● Directions
Every record should be written out exactly, please.

· · ·

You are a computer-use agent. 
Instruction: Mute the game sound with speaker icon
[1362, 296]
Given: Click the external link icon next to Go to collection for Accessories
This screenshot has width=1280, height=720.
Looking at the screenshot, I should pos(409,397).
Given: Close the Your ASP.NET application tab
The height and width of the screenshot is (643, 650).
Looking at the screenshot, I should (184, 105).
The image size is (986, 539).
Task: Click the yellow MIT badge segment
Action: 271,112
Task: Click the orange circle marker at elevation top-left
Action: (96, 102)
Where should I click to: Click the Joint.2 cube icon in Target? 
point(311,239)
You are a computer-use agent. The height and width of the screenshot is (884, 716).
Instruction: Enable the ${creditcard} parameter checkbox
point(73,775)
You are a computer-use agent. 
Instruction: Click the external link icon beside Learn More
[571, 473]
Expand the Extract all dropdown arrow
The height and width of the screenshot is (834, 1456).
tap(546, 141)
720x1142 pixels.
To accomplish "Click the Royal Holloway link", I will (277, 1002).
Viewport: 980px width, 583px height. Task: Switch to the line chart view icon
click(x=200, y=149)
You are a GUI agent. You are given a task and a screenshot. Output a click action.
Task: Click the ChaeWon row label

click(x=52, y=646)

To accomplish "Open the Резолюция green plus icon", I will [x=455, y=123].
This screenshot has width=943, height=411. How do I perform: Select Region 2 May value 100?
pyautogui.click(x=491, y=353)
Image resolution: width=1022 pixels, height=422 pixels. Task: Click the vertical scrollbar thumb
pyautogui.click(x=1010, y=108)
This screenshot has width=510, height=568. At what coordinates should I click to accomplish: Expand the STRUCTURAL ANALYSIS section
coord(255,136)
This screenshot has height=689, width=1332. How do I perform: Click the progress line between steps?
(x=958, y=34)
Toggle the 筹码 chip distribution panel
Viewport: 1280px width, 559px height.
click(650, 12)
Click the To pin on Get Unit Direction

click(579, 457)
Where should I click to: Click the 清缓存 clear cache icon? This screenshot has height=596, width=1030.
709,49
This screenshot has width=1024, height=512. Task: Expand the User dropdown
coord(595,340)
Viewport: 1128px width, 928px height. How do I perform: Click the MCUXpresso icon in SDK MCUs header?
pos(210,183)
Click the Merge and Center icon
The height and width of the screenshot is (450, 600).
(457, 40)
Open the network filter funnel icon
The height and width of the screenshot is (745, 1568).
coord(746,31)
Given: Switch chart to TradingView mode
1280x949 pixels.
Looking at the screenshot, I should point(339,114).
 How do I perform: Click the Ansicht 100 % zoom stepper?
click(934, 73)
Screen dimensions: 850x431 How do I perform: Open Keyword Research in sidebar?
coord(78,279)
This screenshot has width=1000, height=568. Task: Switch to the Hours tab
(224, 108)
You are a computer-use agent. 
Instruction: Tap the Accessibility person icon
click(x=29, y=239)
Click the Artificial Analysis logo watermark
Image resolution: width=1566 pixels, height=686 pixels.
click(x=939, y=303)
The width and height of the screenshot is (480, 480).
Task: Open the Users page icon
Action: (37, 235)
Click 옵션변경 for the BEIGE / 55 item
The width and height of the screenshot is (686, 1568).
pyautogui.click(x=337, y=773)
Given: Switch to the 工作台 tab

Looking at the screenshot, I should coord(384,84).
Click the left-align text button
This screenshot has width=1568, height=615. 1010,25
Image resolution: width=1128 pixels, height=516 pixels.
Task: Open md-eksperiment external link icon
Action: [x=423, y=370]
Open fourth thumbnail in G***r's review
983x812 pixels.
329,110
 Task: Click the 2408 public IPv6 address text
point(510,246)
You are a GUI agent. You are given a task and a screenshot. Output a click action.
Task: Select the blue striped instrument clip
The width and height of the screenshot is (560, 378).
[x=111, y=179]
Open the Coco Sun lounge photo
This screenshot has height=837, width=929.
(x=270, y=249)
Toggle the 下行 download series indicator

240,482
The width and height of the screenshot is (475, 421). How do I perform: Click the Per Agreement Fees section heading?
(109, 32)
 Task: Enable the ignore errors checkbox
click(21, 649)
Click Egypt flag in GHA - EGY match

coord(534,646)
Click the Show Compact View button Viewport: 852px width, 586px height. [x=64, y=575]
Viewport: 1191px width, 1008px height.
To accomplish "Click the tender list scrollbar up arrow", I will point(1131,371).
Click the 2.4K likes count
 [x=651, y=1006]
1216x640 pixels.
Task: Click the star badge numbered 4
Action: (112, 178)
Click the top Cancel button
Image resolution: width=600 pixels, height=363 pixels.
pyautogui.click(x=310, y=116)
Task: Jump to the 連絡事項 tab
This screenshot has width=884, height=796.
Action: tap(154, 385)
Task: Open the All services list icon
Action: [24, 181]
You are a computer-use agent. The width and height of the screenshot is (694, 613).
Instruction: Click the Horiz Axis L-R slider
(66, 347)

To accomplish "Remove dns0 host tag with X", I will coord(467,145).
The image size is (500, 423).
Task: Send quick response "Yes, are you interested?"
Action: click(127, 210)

· · ·

● Output
You are a computer-use agent. 
Instruction: Mute the game sound with speaker icon
[1362, 296]
Given: Click the external link icon next to Go to collection for Accessories
This screenshot has width=1280, height=720.
Looking at the screenshot, I should pos(409,397).
Given: Close the Your ASP.NET application tab
The height and width of the screenshot is (643, 650).
Looking at the screenshot, I should (184, 105).
The image size is (986, 539).
Task: Click the yellow MIT badge segment
Action: 271,112
Task: Click the orange circle marker at elevation top-left
Action: (96, 102)
Where should I click to: Click the Joint.2 cube icon in Target? 
point(311,239)
You are a computer-use agent. The height and width of the screenshot is (884, 716).
Instruction: Enable the ${creditcard} parameter checkbox
point(73,775)
You are a computer-use agent. 
Instruction: Click the external link icon beside Learn More
[571, 473]
Expand the Extract all dropdown arrow
The height and width of the screenshot is (834, 1456).
tap(546, 141)
720x1142 pixels.
To accomplish "Click the Royal Holloway link", I will (277, 1002).
Viewport: 980px width, 583px height. Task: Switch to the line chart view icon
click(x=200, y=149)
You are a GUI agent. You are given a task and a screenshot. Output a click action.
Task: Click the ChaeWon row label

click(x=52, y=646)

To accomplish "Open the Резолюция green plus icon", I will [x=455, y=123].
This screenshot has width=943, height=411. How do I perform: Select Region 2 May value 100?
pyautogui.click(x=491, y=353)
Image resolution: width=1022 pixels, height=422 pixels. Task: Click the vertical scrollbar thumb
pyautogui.click(x=1010, y=108)
This screenshot has width=510, height=568. At what coordinates should I click to accomplish: Expand the STRUCTURAL ANALYSIS section
coord(255,136)
This screenshot has height=689, width=1332. How do I perform: Click the progress line between steps?
(x=958, y=34)
Toggle the 筹码 chip distribution panel
Viewport: 1280px width, 559px height.
click(650, 12)
Click the To pin on Get Unit Direction

click(579, 457)
Where should I click to: Click the 清缓存 clear cache icon? This screenshot has height=596, width=1030.
709,49
This screenshot has width=1024, height=512. Task: Expand the User dropdown
coord(595,340)
Viewport: 1128px width, 928px height. How do I perform: Click the MCUXpresso icon in SDK MCUs header?
pos(210,183)
Click the Merge and Center icon
The height and width of the screenshot is (450, 600).
(457, 40)
Open the network filter funnel icon
The height and width of the screenshot is (745, 1568).
coord(746,31)
Given: Switch chart to TradingView mode
1280x949 pixels.
Looking at the screenshot, I should point(339,114).
 How do I perform: Click the Ansicht 100 % zoom stepper?
click(934, 73)
Screen dimensions: 850x431 How do I perform: Open Keyword Research in sidebar?
coord(78,279)
This screenshot has width=1000, height=568. Task: Switch to the Hours tab
(224, 108)
You are a computer-use agent. 
Instruction: Tap the Accessibility person icon
click(x=29, y=239)
Click the Artificial Analysis logo watermark
Image resolution: width=1566 pixels, height=686 pixels.
click(x=939, y=303)
The width and height of the screenshot is (480, 480).
Task: Open the Users page icon
Action: (37, 235)
Click 옵션변경 for the BEIGE / 55 item
The width and height of the screenshot is (686, 1568).
pyautogui.click(x=337, y=773)
Given: Switch to the 工作台 tab

Looking at the screenshot, I should coord(384,84).
Click the left-align text button
This screenshot has width=1568, height=615. 1010,25
Image resolution: width=1128 pixels, height=516 pixels.
Task: Open md-eksperiment external link icon
Action: [x=423, y=370]
Open fourth thumbnail in G***r's review
983x812 pixels.
329,110
 Task: Click the 2408 public IPv6 address text
point(510,246)
You are a GUI agent. You are given a task and a screenshot. Output a click action.
Task: Select the blue striped instrument clip
The width and height of the screenshot is (560, 378).
[x=111, y=179]
Open the Coco Sun lounge photo
This screenshot has height=837, width=929.
(x=270, y=249)
Toggle the 下行 download series indicator

240,482
The width and height of the screenshot is (475, 421). How do I perform: Click the Per Agreement Fees section heading?
(109, 32)
 Task: Enable the ignore errors checkbox
click(21, 649)
Click Egypt flag in GHA - EGY match

coord(534,646)
Click the Show Compact View button Viewport: 852px width, 586px height. [x=64, y=575]
Viewport: 1191px width, 1008px height.
To accomplish "Click the tender list scrollbar up arrow", I will point(1131,371).
Click the 2.4K likes count
 [x=651, y=1006]
1216x640 pixels.
Task: Click the star badge numbered 4
Action: (112, 178)
Click the top Cancel button
Image resolution: width=600 pixels, height=363 pixels.
pyautogui.click(x=310, y=116)
Task: Jump to the 連絡事項 tab
This screenshot has width=884, height=796.
Action: tap(154, 385)
Task: Open the All services list icon
Action: [24, 181]
You are a computer-use agent. The width and height of the screenshot is (694, 613).
Instruction: Click the Horiz Axis L-R slider
(66, 347)

To accomplish "Remove dns0 host tag with X", I will coord(467,145).
The image size is (500, 423).
Task: Send quick response "Yes, are you interested?"
Action: click(127, 210)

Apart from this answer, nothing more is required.